Exercise description
Rewrite the following lines with every "Home" changed to "Start", leaving everything else as it is.

Data records
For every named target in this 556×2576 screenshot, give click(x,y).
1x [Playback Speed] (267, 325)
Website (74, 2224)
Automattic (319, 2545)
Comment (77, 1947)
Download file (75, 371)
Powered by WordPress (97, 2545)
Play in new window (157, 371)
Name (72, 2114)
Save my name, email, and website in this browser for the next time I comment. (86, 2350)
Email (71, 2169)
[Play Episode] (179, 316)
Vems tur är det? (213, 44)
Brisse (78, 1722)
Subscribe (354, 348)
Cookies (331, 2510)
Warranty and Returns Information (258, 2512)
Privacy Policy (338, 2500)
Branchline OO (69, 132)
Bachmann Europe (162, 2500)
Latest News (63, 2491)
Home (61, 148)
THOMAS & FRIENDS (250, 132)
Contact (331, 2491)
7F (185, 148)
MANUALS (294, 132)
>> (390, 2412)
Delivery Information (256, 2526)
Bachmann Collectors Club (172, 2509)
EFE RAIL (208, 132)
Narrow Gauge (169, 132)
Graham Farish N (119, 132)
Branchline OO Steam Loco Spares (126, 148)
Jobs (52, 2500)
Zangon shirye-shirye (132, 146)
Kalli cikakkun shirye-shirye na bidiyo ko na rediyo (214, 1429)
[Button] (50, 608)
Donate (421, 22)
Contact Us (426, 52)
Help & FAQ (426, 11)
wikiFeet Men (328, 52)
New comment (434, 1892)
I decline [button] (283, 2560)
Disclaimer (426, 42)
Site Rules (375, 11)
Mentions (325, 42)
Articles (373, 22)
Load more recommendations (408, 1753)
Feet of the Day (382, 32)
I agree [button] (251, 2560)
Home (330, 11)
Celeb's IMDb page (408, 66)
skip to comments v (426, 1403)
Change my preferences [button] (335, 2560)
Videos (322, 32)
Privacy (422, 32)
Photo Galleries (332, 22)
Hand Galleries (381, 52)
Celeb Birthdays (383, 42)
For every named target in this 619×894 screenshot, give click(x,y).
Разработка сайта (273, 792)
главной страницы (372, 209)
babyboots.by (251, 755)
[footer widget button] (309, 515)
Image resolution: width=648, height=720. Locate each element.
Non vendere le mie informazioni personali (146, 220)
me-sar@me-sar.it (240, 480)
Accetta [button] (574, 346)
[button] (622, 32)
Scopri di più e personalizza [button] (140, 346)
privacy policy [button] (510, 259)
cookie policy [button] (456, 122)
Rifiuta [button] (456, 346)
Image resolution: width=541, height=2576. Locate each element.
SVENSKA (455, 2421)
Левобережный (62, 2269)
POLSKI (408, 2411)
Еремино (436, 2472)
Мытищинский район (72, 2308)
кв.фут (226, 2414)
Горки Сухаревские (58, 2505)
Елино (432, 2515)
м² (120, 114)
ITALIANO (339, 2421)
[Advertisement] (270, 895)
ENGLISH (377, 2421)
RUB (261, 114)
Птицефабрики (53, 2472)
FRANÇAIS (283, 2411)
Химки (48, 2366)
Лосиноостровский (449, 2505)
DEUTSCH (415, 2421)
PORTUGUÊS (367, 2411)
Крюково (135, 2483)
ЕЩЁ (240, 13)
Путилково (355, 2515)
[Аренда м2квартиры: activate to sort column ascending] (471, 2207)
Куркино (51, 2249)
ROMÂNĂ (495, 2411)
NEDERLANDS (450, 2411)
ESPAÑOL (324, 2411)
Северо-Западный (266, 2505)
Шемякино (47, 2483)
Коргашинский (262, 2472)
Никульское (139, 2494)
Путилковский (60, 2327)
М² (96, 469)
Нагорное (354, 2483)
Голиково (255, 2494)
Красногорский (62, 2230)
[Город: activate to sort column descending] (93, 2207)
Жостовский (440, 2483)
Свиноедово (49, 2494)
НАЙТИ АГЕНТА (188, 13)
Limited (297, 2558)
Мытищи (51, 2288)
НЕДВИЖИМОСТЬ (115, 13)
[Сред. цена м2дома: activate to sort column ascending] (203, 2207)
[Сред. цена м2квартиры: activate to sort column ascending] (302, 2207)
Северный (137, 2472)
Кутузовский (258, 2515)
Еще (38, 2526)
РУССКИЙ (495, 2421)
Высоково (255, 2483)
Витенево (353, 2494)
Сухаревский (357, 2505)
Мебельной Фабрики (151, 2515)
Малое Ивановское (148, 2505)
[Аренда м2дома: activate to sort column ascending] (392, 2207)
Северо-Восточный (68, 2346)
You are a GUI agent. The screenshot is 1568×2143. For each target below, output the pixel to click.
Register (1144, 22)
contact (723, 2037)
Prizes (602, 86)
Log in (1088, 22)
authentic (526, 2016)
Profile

Solution to this exercise
For every named target in this 556×2576 screenshot, give click(x,y).
1x [Playback Speed] (267, 325)
Website (74, 2224)
Automattic (319, 2545)
Comment (77, 1947)
Download file (75, 371)
Powered by WordPress (97, 2545)
Play in new window (157, 371)
Name (72, 2114)
Save my name, email, and website in this browser for the next time I comment. (86, 2350)
Email (71, 2169)
[Play Episode] (179, 316)
Vems tur är det? (213, 44)
Brisse (78, 1722)
Subscribe (354, 348)
Cookies (331, 2510)
Warranty and Returns Information (258, 2512)
Privacy Policy (338, 2500)
Branchline OO (69, 132)
Bachmann Europe (162, 2500)
Latest News (63, 2491)
Start (61, 148)
THOMAS & FRIENDS (250, 132)
Contact (331, 2491)
7F (185, 148)
MANUALS (294, 132)
>> (390, 2412)
Delivery Information (256, 2526)
Bachmann Collectors Club (172, 2509)
EFE RAIL (208, 132)
Narrow Gauge (169, 132)
Graham Farish N (119, 132)
Branchline OO Steam Loco Spares (126, 148)
Jobs (52, 2500)
Zangon shirye-shirye (132, 146)
Kalli cikakkun shirye-shirye na bidiyo ko na rediyo (214, 1429)
[Button] (50, 608)
Donate (421, 22)
Contact Us (426, 52)
Help & FAQ (426, 11)
wikiFeet Men (328, 52)
New comment (434, 1892)
I decline [button] (283, 2560)
Disclaimer (426, 42)
Site Rules (375, 11)
Mentions (325, 42)
Articles (373, 22)
Load more recommendations (408, 1753)
Feet of the Day (382, 32)
I agree [button] (251, 2560)
Start (330, 11)
Celeb's IMDb page (408, 66)
skip to comments v (426, 1403)
Change my preferences [button] (335, 2560)
Videos (322, 32)
Privacy (422, 32)
Photo Galleries (332, 22)
Hand Galleries (381, 52)
Celeb Birthdays (383, 42)
For every named target in this 619×894 screenshot, give click(x,y).
Разработка сайта (273, 792)
главной страницы (372, 209)
babyboots.by (251, 755)
[footer widget button] (309, 515)
Image resolution: width=648, height=720. Locate each element.
Non vendere le mie informazioni personali (146, 220)
me-sar@me-sar.it (240, 480)
Accetta [button] (574, 346)
[button] (622, 32)
Scopri di più e personalizza [button] (140, 346)
privacy policy [button] (510, 259)
cookie policy [button] (456, 122)
Rifiuta [button] (456, 346)
Image resolution: width=541, height=2576. Locate each element.
SVENSKA (455, 2421)
Левобережный (62, 2269)
POLSKI (408, 2411)
Еремино (436, 2472)
Мытищинский район (72, 2308)
кв.фут (226, 2414)
Горки Сухаревские (58, 2505)
Елино (432, 2515)
м² (120, 114)
ITALIANO (339, 2421)
[Advertisement] (270, 895)
ENGLISH (377, 2421)
RUB (261, 114)
Птицефабрики (53, 2472)
FRANÇAIS (283, 2411)
Химки (48, 2366)
Лосиноостровский (449, 2505)
DEUTSCH (415, 2421)
PORTUGUÊS (367, 2411)
Крюково (135, 2483)
ЕЩЁ (240, 13)
Путилково (355, 2515)
[Аренда м2квартиры: activate to sort column ascending] (471, 2207)
Куркино (51, 2249)
ROMÂNĂ (495, 2411)
NEDERLANDS (450, 2411)
ESPAÑOL (324, 2411)
Северо-Западный (266, 2505)
Шемякино (47, 2483)
Коргашинский (262, 2472)
Никульское (139, 2494)
Путилковский (60, 2327)
М² (96, 469)
Нагорное (354, 2483)
Голиково (255, 2494)
Красногорский (62, 2230)
[Город: activate to sort column descending] (93, 2207)
Жостовский (440, 2483)
Свиноедово (49, 2494)
НАЙТИ АГЕНТА (188, 13)
Limited (297, 2558)
Мытищи (51, 2288)
НЕДВИЖИМОСТЬ (115, 13)
[Сред. цена м2дома: activate to sort column ascending] (203, 2207)
[Сред. цена м2квартиры: activate to sort column ascending] (302, 2207)
Северный (137, 2472)
Кутузовский (258, 2515)
Еще (38, 2526)
РУССКИЙ (495, 2421)
Высоково (255, 2483)
Витенево (353, 2494)
Сухаревский (357, 2505)
Мебельной Фабрики (151, 2515)
Малое Ивановское (148, 2505)
[Аренда м2дома: activate to sort column ascending] (392, 2207)
Северо-Восточный (68, 2346)
You are a GUI agent. The screenshot is 1568×2143. For each target below, output the pixel to click.
Register (1144, 22)
contact (723, 2037)
Prizes (602, 86)
Log in (1088, 22)
authentic (526, 2016)
Profile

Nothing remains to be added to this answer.